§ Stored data
=-=-=-=-=
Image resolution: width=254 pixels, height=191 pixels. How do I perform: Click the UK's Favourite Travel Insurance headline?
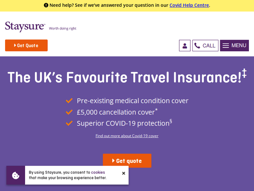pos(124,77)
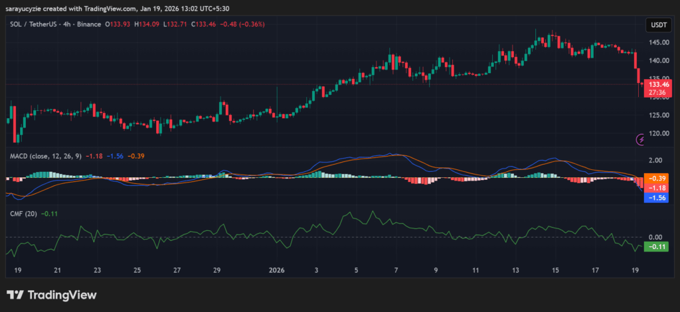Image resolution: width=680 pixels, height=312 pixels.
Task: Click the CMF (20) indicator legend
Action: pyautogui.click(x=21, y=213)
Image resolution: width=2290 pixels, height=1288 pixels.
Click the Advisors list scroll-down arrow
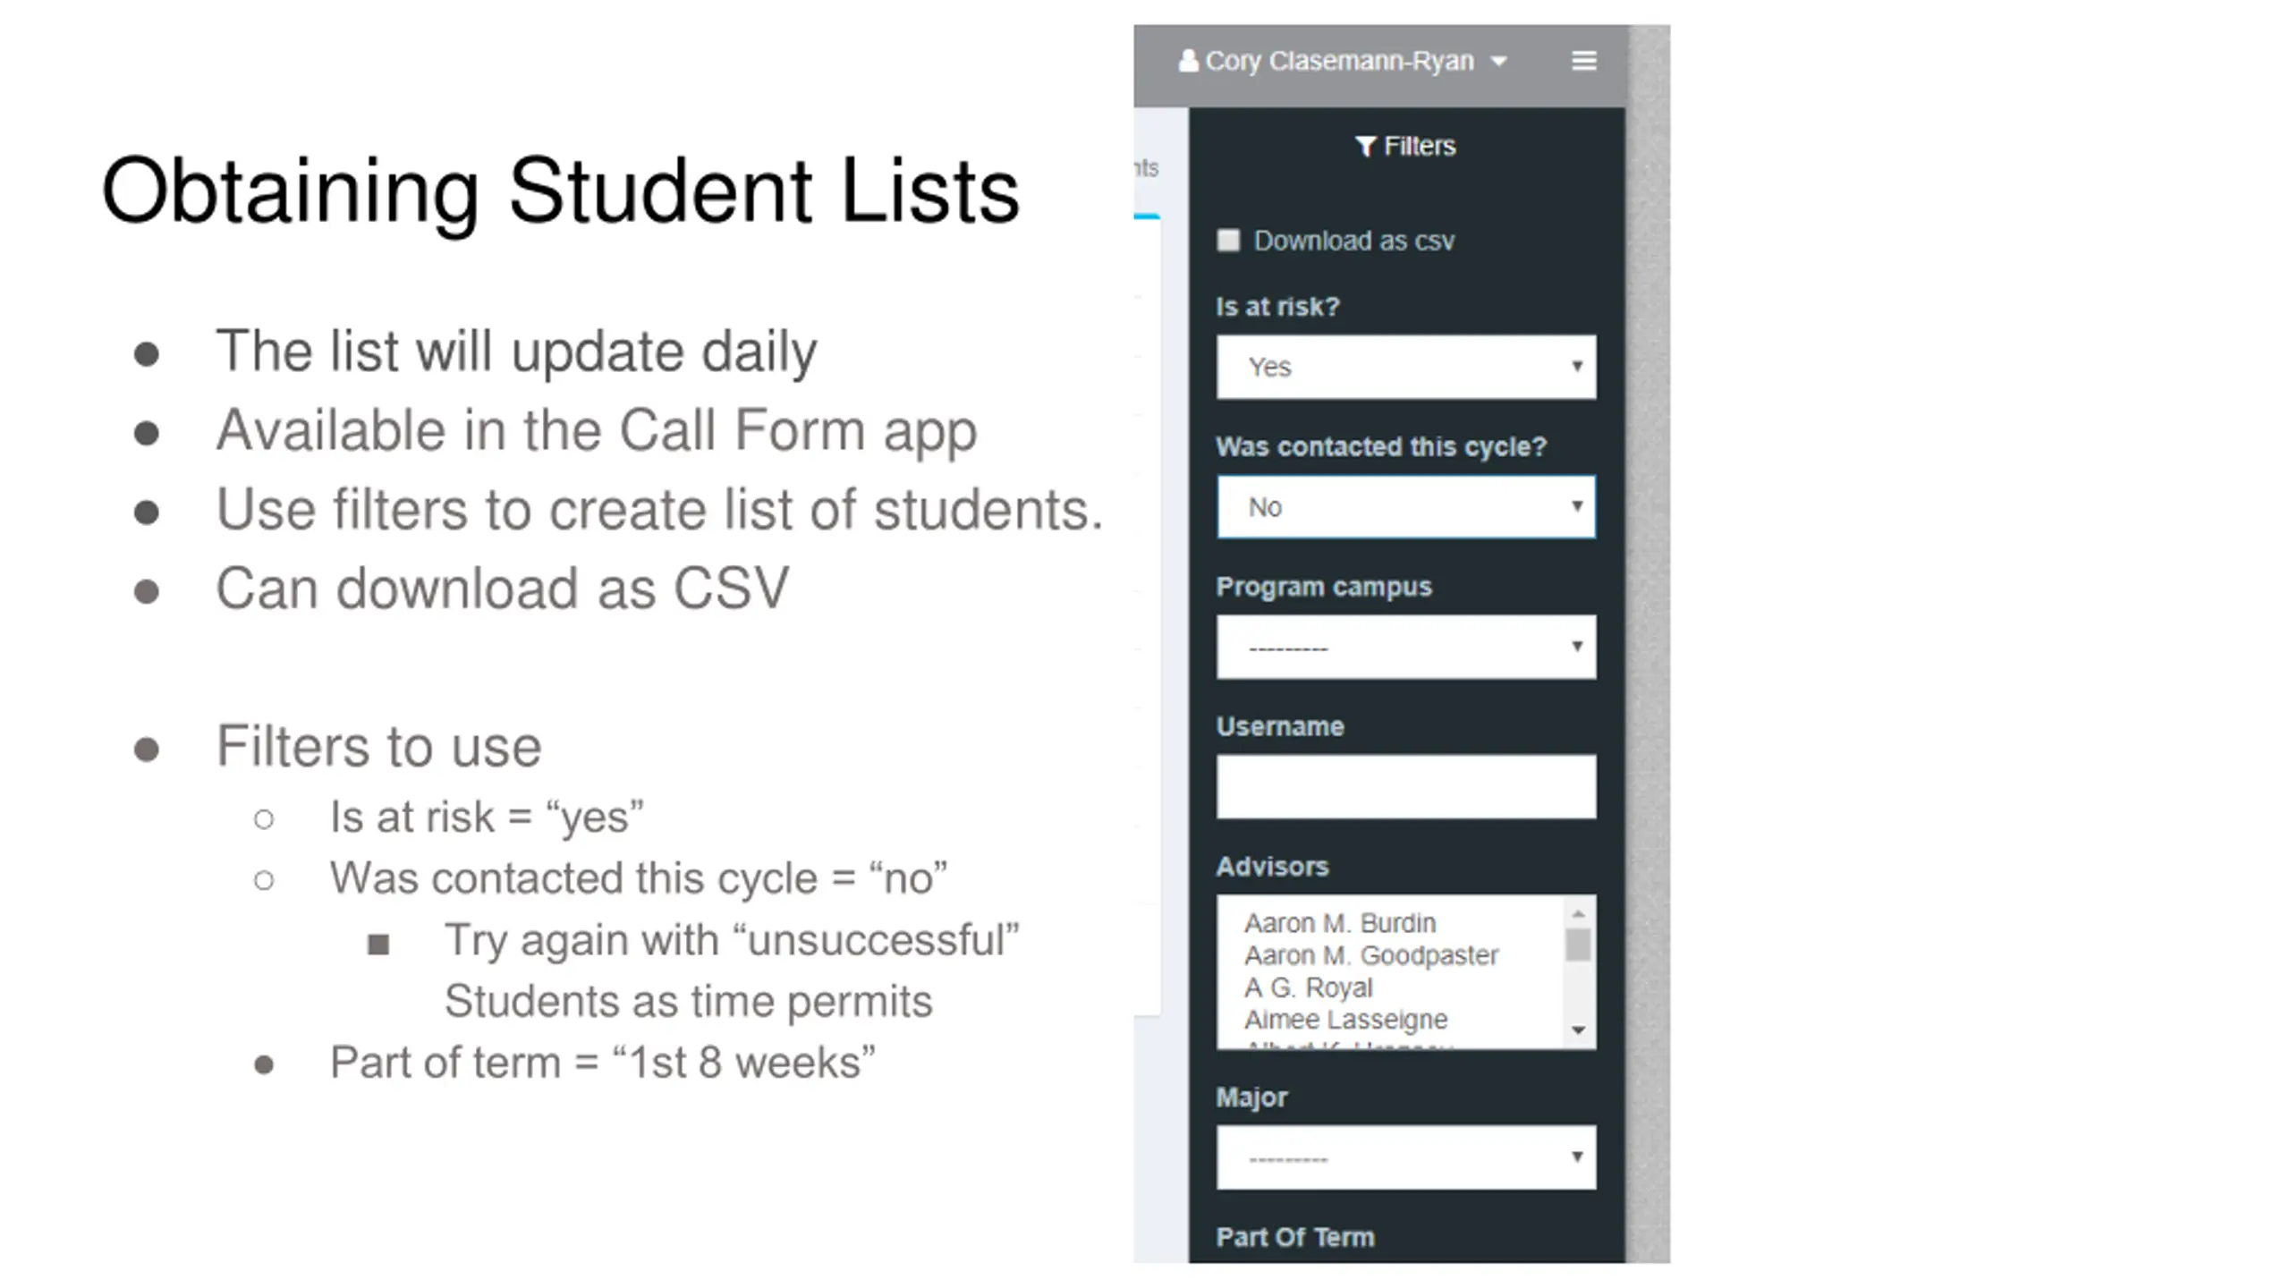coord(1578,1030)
=-=-=-=-=
§ Exercise
Copy out every line above, word for word, minus images.

§ Solution
Image resolution: width=254 pixels, height=191 pixels. How do I perform: Click the UK's Favourite Travel Insurance headline?
pos(124,77)
Image resolution: width=680 pixels, height=312 pixels.
Task: Click the CMF (20) indicator legend
Action: pyautogui.click(x=21, y=213)
Image resolution: width=2290 pixels, height=1288 pixels.
Click the Advisors list scroll-down arrow
coord(1578,1030)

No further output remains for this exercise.